*** Opening RECORDS FOR THIS TASK ***

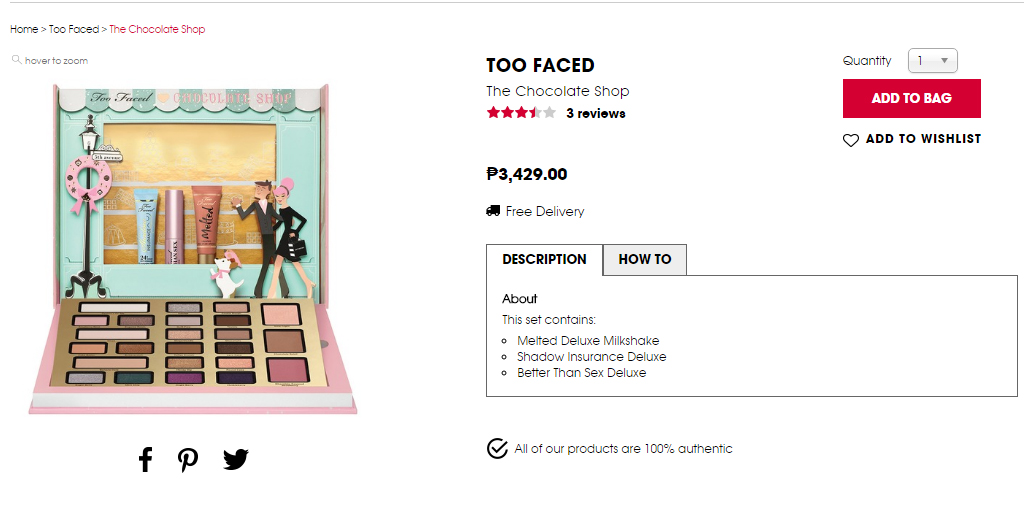Open the Quantity dropdown
The height and width of the screenshot is (508, 1024).
pos(932,61)
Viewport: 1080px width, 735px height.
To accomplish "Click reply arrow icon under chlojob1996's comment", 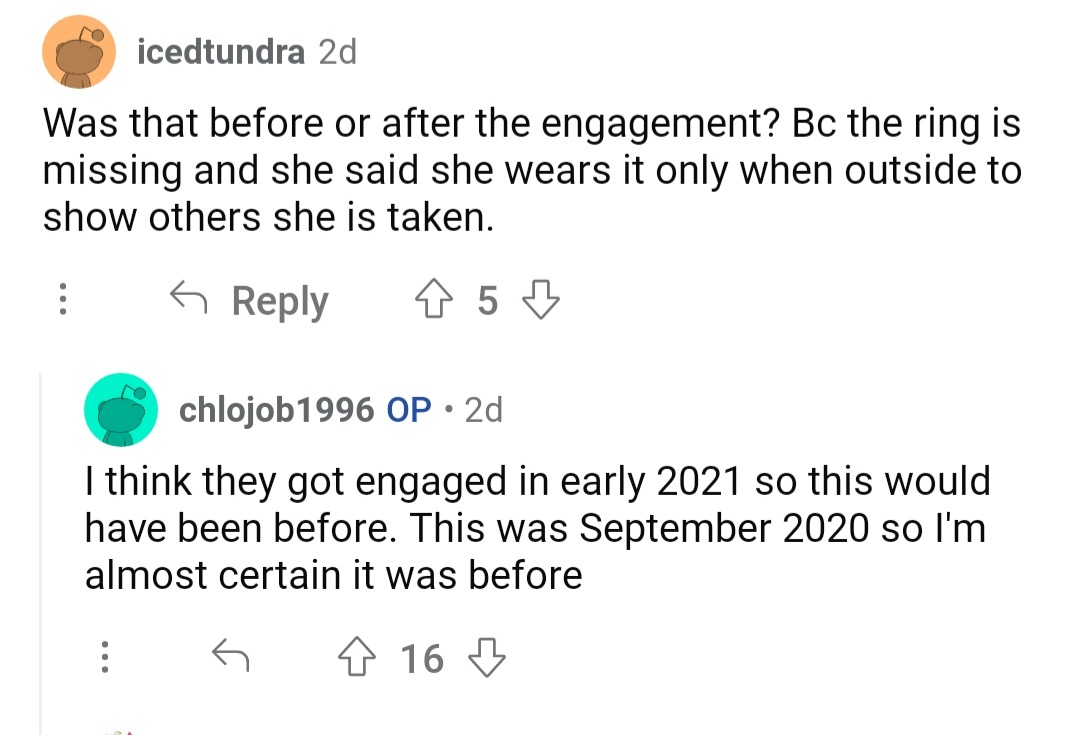I will coord(231,654).
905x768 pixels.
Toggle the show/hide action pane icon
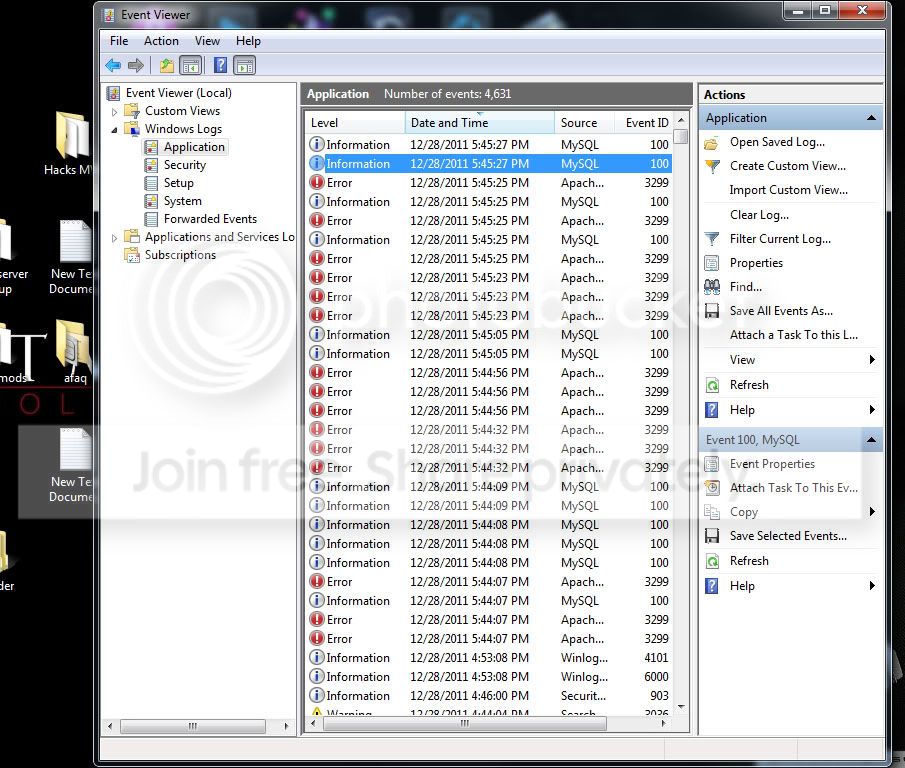pos(245,66)
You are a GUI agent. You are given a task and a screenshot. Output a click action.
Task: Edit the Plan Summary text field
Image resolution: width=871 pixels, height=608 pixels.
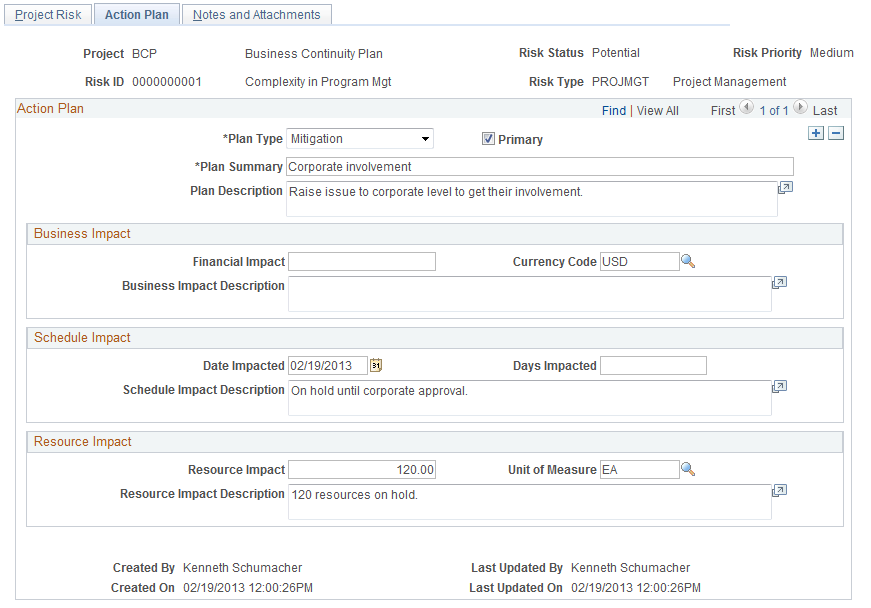point(540,167)
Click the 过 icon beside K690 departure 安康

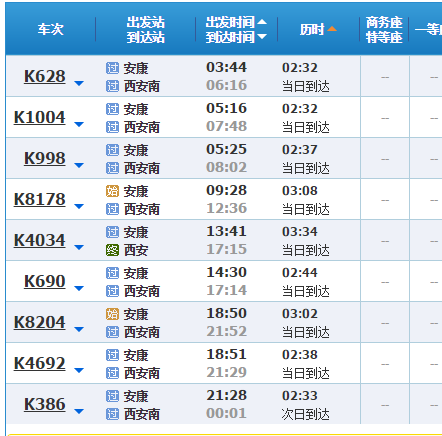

*** Closing RECORDS FOR THIS TASK ***

▶ _WHAT TO DO_: No pictures belong in the copy: reproduce exactly the lines above from the one that contains "Image resolution: width=871" through the last line of the entries.

▶ _ANSWER TO THE EXERCISE_:
Image resolution: width=871 pixels, height=608 pixels.
point(540,167)
Click the 过 icon beside K690 departure 安康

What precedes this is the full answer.